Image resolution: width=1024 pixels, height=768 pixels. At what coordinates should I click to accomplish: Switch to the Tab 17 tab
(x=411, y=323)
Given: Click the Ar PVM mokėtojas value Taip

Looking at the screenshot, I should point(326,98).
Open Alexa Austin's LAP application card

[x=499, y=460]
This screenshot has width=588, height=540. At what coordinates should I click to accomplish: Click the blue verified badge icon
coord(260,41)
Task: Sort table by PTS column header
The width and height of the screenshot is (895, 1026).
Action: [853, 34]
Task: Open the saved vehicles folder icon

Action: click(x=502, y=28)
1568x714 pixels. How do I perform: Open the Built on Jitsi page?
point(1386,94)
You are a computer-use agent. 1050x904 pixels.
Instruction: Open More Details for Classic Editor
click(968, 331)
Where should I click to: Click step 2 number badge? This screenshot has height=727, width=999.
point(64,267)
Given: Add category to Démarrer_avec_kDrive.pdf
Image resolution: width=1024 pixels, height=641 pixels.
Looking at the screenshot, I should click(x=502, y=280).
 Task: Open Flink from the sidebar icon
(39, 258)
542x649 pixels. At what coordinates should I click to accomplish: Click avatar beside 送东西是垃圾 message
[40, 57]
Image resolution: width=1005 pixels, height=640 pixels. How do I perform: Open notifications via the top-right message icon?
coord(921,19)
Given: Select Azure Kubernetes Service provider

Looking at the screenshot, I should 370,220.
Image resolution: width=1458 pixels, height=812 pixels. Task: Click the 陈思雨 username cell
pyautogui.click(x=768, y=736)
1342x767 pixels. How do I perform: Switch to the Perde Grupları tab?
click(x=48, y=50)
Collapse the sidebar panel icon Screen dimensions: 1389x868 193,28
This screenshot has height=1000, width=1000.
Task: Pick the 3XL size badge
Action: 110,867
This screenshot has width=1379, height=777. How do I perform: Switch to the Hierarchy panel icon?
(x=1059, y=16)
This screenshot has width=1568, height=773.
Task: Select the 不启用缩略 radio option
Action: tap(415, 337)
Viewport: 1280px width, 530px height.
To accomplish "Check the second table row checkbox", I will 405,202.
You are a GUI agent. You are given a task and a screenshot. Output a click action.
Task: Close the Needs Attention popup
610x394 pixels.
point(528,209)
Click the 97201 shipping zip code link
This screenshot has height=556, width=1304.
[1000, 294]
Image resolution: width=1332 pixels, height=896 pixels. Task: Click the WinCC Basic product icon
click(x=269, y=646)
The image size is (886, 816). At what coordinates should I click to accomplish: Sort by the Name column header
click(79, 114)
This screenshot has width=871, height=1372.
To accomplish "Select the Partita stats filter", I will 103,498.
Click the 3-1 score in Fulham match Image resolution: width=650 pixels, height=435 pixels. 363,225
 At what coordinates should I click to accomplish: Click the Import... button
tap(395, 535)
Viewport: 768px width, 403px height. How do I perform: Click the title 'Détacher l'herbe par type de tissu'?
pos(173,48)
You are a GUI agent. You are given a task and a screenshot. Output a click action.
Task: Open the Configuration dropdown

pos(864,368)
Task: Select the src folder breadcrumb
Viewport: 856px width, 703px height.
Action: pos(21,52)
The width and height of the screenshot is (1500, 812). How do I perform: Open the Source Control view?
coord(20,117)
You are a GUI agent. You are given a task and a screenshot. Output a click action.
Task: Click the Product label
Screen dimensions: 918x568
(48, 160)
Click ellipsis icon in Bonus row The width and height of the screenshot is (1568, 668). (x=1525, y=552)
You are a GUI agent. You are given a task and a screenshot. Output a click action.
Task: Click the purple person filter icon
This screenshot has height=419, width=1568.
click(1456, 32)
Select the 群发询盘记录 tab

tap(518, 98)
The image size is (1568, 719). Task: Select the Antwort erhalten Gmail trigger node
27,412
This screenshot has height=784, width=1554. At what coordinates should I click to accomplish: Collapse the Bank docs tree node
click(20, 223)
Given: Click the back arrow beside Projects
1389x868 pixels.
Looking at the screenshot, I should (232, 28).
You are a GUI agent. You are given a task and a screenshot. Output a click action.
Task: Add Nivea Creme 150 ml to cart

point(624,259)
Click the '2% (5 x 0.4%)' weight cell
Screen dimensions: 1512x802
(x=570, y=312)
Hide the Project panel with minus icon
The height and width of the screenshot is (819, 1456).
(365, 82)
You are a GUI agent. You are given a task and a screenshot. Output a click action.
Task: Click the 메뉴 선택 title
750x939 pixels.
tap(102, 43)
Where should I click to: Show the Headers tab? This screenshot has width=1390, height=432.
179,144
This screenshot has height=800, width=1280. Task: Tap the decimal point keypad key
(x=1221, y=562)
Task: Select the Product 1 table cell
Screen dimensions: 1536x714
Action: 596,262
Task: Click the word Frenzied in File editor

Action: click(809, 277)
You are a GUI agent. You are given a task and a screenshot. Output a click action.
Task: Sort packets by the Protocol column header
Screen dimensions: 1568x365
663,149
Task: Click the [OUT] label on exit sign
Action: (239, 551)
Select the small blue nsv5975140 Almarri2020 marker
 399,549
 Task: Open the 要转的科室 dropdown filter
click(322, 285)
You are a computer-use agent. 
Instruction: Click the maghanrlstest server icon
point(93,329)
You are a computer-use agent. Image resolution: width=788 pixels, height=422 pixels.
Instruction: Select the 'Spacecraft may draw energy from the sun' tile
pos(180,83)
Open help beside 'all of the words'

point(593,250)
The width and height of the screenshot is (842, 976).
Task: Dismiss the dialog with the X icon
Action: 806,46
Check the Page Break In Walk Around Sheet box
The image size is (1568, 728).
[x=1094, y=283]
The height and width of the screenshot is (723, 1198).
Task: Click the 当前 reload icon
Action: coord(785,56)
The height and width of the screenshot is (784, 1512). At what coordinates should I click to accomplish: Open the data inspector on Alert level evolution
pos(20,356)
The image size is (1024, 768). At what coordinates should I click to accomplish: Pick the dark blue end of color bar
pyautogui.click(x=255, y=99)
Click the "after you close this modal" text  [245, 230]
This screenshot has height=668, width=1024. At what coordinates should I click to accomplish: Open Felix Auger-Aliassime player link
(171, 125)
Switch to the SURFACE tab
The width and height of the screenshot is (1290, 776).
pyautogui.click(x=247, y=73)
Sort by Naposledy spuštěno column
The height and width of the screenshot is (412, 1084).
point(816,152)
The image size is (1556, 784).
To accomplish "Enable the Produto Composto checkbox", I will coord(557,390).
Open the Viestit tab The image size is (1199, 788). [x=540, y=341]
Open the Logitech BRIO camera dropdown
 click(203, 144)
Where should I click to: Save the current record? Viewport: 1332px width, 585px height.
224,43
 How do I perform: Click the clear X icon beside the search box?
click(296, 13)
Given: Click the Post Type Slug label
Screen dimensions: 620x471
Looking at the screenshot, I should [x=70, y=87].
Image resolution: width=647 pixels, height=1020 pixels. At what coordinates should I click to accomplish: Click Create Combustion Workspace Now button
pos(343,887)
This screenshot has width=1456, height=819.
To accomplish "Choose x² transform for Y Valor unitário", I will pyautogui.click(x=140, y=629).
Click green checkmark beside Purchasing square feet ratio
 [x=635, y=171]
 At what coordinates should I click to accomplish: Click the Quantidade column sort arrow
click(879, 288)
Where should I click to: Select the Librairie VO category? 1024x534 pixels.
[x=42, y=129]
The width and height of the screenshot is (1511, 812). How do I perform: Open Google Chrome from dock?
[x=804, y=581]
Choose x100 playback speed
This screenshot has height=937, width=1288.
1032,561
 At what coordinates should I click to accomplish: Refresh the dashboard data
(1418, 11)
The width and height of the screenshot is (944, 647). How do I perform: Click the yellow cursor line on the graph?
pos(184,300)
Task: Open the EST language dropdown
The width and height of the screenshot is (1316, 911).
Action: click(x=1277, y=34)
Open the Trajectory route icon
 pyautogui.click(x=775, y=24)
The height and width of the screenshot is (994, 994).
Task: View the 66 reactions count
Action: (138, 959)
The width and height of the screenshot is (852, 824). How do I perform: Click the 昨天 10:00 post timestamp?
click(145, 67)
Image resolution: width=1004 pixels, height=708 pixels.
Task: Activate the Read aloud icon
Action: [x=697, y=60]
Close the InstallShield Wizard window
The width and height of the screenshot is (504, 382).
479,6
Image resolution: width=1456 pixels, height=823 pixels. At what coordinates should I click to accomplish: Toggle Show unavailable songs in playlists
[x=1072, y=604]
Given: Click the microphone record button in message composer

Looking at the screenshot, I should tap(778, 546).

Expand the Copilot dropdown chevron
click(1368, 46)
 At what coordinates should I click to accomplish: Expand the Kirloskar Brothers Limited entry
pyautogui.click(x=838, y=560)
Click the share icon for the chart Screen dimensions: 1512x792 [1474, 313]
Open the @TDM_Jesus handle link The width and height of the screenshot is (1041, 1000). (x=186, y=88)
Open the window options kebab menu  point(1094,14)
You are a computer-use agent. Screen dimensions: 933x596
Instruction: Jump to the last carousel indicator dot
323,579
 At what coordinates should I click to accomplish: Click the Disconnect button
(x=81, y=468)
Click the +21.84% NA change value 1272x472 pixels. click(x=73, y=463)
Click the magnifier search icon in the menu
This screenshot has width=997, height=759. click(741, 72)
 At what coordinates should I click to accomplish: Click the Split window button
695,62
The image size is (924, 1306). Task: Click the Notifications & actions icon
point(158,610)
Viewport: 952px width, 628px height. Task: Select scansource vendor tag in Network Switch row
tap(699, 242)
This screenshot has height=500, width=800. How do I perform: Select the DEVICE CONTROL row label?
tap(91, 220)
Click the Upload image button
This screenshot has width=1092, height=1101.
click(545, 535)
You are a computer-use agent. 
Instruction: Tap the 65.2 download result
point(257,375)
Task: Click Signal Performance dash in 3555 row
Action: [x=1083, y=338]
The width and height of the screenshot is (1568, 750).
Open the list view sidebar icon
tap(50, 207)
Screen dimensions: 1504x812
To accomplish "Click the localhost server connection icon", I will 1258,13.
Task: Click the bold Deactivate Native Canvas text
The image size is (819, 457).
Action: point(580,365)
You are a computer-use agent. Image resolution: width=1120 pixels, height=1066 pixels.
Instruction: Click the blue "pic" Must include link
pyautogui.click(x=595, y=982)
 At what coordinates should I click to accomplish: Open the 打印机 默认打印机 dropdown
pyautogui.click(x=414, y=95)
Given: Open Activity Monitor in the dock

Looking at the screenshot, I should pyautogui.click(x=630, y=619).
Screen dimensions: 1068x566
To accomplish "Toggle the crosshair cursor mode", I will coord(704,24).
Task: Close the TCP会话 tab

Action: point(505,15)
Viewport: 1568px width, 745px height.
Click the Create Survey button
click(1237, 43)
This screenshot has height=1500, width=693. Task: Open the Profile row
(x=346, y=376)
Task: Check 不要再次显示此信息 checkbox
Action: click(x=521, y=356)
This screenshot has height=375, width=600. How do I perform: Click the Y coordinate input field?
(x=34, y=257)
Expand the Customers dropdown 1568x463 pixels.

::::

Rewrite the listing lines from the one containing "This screenshot has width=588, height=540." through the one containing "click(968, 331)", swapping "PTS" for "REB" and leaving all else unchanged.

■ THE RESPONSE ■
This screenshot has width=588, height=540. At what coordinates should I click to accomplish: Click the blue verified badge icon
coord(260,41)
Task: Sort table by REB column header
The width and height of the screenshot is (895, 1026).
Action: [853, 34]
Task: Open the saved vehicles folder icon

Action: click(x=502, y=28)
1568x714 pixels. How do I perform: Open the Built on Jitsi page?
point(1386,94)
You are a computer-use agent. 1050x904 pixels.
Instruction: Open More Details for Classic Editor
click(968, 331)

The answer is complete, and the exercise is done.